Begin EXCERPTED DATA
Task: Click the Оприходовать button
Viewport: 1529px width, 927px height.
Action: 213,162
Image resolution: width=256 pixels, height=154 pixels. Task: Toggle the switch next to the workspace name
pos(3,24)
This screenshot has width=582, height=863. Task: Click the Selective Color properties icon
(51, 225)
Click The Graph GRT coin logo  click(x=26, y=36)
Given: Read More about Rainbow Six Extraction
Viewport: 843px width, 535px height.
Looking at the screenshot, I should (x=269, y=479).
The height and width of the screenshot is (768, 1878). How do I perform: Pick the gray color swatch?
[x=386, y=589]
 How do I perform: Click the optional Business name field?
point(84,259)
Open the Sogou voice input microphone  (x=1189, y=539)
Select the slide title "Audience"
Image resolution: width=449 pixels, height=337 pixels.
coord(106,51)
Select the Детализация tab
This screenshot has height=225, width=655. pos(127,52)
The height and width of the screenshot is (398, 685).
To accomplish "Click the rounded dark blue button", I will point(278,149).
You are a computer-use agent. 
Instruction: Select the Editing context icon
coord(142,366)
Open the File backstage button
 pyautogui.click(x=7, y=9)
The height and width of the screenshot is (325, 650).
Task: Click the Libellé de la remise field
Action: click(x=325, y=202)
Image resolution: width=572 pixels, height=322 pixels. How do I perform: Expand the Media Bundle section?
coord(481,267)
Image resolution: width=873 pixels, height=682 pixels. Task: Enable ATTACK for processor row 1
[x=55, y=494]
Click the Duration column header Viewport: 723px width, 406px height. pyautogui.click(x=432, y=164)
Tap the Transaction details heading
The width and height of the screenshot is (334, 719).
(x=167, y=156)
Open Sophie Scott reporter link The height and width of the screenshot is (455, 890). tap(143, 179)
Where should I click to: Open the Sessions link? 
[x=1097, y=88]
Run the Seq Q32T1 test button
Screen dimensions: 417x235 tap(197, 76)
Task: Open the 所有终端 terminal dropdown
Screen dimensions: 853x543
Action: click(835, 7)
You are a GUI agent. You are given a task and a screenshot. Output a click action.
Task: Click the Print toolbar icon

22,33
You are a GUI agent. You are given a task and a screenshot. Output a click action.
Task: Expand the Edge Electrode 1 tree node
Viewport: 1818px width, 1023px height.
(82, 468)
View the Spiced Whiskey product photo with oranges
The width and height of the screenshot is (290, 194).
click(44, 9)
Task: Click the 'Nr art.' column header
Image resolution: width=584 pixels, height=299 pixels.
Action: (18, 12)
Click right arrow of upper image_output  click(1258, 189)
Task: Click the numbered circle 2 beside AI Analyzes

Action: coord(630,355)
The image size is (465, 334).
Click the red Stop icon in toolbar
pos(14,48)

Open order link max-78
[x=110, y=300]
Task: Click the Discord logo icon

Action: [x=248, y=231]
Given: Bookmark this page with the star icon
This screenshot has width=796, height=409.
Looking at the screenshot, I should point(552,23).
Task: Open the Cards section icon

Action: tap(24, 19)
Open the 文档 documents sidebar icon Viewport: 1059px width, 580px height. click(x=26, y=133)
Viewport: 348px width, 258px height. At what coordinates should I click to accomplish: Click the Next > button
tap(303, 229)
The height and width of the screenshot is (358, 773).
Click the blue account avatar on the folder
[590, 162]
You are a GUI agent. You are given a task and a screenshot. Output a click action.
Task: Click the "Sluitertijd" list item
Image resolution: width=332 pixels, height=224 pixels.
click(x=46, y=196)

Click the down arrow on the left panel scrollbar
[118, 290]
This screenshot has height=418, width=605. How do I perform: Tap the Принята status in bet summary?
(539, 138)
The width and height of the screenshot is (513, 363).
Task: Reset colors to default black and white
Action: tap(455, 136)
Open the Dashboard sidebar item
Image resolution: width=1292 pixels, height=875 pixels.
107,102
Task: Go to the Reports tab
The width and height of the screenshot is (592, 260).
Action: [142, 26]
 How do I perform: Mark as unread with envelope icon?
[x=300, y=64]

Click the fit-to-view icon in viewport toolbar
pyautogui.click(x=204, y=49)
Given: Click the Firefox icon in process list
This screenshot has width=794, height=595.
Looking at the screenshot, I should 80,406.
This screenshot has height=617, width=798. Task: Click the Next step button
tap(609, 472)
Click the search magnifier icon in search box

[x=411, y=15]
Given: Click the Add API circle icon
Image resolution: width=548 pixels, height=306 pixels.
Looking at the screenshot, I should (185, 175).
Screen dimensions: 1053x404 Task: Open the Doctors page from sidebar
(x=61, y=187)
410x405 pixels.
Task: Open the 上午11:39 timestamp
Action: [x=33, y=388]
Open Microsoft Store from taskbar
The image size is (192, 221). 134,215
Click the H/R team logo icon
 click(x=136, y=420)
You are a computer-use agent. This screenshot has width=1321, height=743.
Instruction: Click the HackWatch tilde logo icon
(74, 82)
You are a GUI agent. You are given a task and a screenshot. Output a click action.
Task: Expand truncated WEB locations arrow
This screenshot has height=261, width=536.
End EXCERPTED DATA
Pull together every line in the records above that contains the string "item", treating uppercase and lowercase as different.

Task: Click the "Sluitertijd" list item
Open the Dashboard sidebar item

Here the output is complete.